**Work order:** An exact reproduction of all the entries is what the answer must contain.

(Collected data entries)
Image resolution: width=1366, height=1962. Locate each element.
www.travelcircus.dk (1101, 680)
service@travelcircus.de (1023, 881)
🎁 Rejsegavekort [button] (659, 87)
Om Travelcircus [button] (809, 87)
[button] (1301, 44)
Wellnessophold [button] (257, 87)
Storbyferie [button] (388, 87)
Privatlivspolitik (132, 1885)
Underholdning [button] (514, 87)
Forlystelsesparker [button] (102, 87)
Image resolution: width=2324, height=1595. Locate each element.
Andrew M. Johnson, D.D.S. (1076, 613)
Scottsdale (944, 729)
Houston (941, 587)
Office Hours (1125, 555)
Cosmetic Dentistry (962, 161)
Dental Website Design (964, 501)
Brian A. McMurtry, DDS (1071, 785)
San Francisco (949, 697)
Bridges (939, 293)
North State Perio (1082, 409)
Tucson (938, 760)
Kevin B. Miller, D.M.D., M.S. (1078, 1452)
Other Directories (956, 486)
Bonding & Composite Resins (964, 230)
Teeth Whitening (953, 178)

**Solved problem:**
Image resolution: width=1366, height=1962. Locate each element.
www.travelcircus.dk (1101, 680)
service@travelcircus.de (1023, 881)
🎁 Rejsegavekort [button] (659, 87)
Om Travelcircus [button] (809, 87)
[button] (1301, 44)
Wellnessophold [button] (257, 87)
Storbyferie [button] (388, 87)
Privatlivspolitik (132, 1885)
Underholdning [button] (514, 87)
Forlystelsesparker [button] (102, 87)
Image resolution: width=2324, height=1595. Locate each element.
Andrew M. Johnson, D.D.S. (1076, 613)
Scottsdale (944, 729)
Houston (941, 587)
Office Hours (1125, 555)
Cosmetic Dentistry (962, 161)
Dental Website Design (964, 501)
Brian A. McMurtry, DDS (1071, 785)
San Francisco (949, 697)
Bridges (939, 293)
North State Perio (1082, 409)
Tucson (938, 760)
Kevin B. Miller, D.M.D., M.S. (1078, 1452)
Other Directories (956, 486)
Bonding & Composite Resins (964, 230)
Teeth Whitening (953, 178)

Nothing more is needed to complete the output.